Add an event listener to an event triggered by the web core.

  • eventName : the name of the event (can be one of ‘load’,’menu’ or a custom one)
  • fn : a callback function (arguments vary) – function(...)

addResultListener : function(fn)

Add a listener to the ‘result’ event, triggered when a query result is obtained.

  • fn : function(result, requestTime, options)

addPluginLoadListener : function(fn)

Add a listener to the ‘load’ event, triggered when a plugin is loaded.

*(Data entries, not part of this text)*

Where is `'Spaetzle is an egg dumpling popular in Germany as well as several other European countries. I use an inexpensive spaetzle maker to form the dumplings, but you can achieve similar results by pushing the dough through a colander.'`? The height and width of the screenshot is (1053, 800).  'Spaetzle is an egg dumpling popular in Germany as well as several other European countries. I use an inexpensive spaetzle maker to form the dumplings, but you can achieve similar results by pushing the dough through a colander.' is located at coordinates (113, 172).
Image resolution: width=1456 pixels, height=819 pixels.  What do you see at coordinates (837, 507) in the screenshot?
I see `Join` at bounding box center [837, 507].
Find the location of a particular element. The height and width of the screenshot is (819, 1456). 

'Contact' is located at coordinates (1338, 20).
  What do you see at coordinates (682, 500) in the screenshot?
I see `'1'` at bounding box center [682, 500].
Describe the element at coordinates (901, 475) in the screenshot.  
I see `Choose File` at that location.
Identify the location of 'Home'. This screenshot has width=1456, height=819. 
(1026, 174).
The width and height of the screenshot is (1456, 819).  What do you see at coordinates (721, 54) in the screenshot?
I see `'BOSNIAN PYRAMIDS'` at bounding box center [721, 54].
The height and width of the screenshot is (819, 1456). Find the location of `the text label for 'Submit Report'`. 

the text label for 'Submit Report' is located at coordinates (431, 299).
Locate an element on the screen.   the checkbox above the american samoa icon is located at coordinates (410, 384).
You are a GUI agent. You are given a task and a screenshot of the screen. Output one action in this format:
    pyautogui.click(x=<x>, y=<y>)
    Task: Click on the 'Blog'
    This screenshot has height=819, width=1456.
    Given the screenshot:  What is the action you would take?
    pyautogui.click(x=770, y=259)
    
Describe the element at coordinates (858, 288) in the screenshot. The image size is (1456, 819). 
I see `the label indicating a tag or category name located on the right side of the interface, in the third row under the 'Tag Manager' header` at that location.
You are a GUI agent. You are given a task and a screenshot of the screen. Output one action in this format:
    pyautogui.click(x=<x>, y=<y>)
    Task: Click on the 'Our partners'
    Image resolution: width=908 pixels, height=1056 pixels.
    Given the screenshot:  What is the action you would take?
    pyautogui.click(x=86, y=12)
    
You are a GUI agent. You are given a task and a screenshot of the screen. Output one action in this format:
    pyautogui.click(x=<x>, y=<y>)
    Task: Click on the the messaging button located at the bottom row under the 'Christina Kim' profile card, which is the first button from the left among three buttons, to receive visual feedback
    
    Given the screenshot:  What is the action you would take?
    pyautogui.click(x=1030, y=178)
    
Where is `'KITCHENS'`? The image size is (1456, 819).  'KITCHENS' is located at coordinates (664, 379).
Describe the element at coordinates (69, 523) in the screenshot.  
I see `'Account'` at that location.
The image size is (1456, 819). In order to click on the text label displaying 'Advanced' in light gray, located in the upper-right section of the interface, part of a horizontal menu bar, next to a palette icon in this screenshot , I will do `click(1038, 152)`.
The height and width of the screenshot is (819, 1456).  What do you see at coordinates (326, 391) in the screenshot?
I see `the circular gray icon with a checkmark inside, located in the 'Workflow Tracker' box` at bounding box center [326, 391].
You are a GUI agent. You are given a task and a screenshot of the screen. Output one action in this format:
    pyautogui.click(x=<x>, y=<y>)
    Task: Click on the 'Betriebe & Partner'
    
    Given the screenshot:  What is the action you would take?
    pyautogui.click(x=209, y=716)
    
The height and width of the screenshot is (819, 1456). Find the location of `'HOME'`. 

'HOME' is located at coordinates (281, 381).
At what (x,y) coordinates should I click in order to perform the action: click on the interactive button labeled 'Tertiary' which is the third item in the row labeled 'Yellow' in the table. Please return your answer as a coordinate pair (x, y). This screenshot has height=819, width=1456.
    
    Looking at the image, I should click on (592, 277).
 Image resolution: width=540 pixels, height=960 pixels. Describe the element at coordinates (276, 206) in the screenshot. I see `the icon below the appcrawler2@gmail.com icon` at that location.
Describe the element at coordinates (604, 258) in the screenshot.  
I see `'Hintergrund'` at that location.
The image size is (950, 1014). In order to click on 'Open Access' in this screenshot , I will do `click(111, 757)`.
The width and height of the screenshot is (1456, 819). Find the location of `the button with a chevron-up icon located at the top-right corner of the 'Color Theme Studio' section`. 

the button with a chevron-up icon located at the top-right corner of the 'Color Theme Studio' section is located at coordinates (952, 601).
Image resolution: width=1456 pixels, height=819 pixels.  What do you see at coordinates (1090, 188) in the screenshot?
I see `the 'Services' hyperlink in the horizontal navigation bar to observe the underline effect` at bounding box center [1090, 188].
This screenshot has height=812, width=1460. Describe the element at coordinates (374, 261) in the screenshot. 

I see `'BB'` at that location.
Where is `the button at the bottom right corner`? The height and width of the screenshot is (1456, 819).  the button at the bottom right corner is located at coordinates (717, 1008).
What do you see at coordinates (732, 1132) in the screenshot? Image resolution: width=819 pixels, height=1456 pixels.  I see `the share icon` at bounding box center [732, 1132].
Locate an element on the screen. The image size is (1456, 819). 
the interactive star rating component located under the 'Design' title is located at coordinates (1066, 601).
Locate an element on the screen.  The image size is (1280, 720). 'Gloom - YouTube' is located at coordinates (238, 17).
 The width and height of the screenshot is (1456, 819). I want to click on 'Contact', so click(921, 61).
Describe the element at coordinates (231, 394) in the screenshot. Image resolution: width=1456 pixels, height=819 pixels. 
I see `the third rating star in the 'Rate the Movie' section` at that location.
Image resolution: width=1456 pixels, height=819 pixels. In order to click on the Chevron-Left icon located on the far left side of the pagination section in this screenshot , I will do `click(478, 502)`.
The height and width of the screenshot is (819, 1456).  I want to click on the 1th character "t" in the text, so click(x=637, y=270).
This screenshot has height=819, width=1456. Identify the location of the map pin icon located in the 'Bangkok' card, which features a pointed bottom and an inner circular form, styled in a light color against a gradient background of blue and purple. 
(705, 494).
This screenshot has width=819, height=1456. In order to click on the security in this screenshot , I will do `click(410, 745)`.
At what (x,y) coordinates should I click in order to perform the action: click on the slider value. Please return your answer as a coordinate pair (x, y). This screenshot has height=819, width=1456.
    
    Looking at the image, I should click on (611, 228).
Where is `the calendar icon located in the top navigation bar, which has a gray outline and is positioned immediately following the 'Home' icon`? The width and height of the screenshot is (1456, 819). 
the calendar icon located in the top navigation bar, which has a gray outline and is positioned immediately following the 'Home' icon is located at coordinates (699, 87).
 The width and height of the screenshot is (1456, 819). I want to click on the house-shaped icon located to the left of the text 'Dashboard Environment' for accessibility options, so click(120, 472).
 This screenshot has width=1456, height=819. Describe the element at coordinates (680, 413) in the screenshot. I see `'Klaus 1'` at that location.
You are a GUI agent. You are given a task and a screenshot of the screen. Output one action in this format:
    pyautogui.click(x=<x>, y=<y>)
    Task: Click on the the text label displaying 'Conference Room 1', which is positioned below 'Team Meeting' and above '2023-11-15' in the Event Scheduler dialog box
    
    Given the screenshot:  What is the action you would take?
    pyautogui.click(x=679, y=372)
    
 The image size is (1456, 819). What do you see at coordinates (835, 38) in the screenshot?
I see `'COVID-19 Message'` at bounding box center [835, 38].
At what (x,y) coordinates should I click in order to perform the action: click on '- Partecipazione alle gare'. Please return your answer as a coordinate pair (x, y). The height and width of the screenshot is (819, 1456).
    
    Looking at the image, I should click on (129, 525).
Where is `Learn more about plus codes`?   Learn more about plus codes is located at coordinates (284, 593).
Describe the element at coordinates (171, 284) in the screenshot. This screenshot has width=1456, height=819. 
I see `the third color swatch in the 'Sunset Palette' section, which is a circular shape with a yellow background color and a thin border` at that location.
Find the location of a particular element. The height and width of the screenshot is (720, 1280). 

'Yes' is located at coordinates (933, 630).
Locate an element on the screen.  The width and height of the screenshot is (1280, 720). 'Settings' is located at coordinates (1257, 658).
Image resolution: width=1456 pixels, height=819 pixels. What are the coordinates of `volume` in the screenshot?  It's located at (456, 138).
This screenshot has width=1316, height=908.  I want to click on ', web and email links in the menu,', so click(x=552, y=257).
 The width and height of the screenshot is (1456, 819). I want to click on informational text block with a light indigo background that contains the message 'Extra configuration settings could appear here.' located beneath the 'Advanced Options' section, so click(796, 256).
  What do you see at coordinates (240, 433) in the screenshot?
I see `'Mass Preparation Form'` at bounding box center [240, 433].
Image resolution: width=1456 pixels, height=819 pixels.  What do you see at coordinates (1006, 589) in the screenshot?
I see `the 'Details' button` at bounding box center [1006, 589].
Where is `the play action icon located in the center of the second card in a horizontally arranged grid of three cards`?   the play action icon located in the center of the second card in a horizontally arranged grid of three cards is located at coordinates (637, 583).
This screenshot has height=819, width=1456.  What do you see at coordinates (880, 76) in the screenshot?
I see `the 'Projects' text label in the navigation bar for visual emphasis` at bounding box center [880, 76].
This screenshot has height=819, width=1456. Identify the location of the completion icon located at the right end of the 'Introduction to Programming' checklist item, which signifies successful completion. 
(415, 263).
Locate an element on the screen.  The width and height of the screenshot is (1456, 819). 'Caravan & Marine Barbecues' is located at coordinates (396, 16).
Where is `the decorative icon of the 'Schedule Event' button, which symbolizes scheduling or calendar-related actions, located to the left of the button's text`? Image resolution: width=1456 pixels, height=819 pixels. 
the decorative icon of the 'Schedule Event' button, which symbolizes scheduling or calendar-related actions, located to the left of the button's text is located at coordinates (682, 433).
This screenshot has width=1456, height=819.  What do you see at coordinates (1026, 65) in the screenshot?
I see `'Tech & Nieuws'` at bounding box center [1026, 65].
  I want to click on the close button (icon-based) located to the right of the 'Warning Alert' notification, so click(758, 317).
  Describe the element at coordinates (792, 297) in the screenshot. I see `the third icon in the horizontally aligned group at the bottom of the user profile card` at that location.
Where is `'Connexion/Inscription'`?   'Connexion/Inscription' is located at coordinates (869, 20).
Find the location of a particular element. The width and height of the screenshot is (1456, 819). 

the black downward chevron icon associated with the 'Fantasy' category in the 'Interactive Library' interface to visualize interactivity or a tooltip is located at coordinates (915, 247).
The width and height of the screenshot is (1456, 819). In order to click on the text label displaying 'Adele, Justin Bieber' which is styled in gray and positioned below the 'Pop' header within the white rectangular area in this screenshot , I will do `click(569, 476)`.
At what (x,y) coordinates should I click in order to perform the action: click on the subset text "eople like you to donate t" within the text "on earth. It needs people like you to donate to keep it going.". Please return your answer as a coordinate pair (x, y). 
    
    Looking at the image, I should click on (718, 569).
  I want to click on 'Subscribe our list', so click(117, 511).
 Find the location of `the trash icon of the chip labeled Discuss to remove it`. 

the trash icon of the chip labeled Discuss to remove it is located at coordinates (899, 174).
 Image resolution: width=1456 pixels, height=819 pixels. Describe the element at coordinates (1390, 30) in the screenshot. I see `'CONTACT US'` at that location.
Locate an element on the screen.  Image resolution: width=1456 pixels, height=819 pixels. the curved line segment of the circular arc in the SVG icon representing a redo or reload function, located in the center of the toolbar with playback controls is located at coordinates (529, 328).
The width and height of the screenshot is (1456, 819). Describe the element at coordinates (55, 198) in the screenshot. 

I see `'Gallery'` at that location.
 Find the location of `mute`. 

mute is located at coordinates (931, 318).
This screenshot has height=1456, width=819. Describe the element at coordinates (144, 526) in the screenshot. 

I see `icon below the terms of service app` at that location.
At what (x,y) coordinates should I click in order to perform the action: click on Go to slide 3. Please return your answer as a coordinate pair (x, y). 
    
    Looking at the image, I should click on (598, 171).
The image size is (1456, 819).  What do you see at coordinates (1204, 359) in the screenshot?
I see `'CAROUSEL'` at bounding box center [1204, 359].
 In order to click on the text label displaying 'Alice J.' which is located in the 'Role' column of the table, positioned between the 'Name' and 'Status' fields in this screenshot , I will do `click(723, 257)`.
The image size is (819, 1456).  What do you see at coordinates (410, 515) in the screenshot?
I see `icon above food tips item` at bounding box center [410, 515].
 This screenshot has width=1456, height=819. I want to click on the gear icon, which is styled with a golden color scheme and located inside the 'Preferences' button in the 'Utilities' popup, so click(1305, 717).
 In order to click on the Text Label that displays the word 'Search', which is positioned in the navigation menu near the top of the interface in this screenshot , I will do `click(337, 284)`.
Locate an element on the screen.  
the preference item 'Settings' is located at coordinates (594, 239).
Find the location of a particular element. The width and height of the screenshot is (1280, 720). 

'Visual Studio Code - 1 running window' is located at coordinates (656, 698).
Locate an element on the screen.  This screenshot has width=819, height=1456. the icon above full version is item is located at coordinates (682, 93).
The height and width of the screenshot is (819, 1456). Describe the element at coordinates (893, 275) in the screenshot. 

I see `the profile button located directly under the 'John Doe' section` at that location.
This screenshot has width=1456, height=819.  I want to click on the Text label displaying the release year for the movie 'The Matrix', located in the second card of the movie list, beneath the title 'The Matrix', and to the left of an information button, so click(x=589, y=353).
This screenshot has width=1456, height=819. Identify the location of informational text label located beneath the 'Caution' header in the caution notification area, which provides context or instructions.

  • fn : function(Object{name, slotId, caption})

addMenuPluginListener : function(fn)

Add a listener to the ‘menu’ event, triggered when a menu plugin descriptor is retrieved. This may be useful for a web page to react to retrievals by automatically adding menu entries.

  • fn : function(Object{name, slotId, caption})

emit: function(eventName, ...args)

Emit an event through the webcore’s event emitter.

  • eventName : the name of the event
  • args : variable list of arguments to be passed to the listeners

emitSlotSignal: function(slotDOM, eventName, data)

Emit a DOM custom event from the slot element.

  • slotDOM : the slot DOM element to emit the event from
  • name : the event name
  • data : the data to be transmitted as custom event detail

Webcore Events

Full list of events that can be used by plugins and the webapp. (Work in Progress)

  • “load” : Emitted when a plugin package is retrieved.
  • “result” : Emitted when a list of search results is obtained from the search interface.

Further details about web UI plugins may be obtained in the webcore project.